Problem to solve: Begin at the line that holds "Given: Open the fb.me/react-devtools link" and retype every line through the end of the material, both included. Leave out the pictures.

::::::

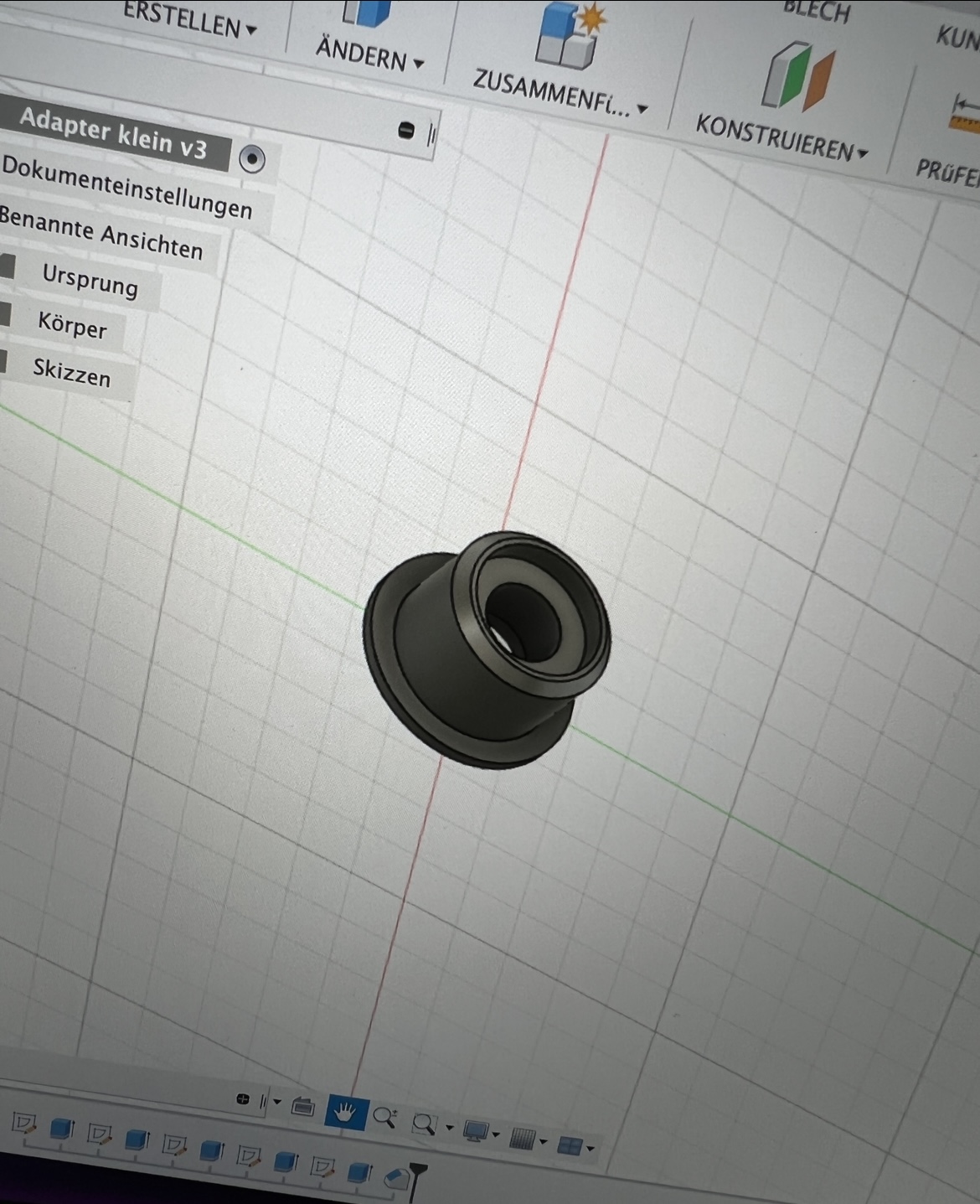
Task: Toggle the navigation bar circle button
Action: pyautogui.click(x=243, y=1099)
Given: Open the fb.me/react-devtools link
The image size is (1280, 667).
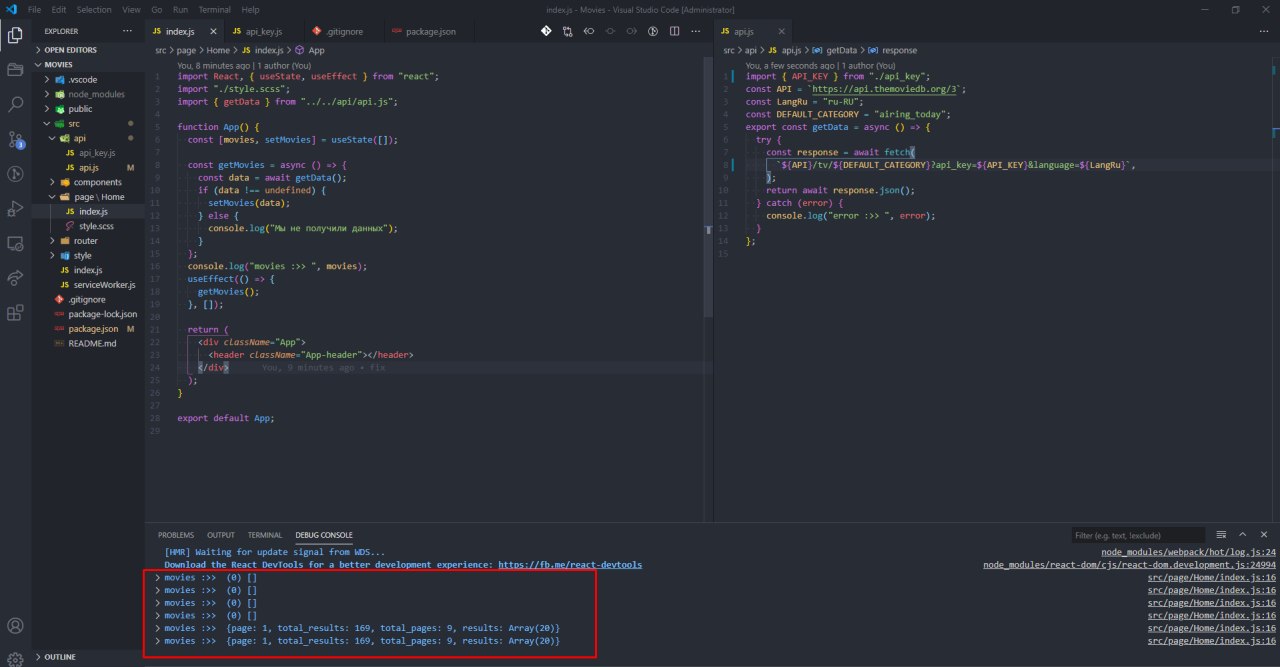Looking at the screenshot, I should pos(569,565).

::::::

Solution for this task:
Given: Open the fb.me/react-devtools link
The image size is (1280, 667).
Looking at the screenshot, I should pos(569,565).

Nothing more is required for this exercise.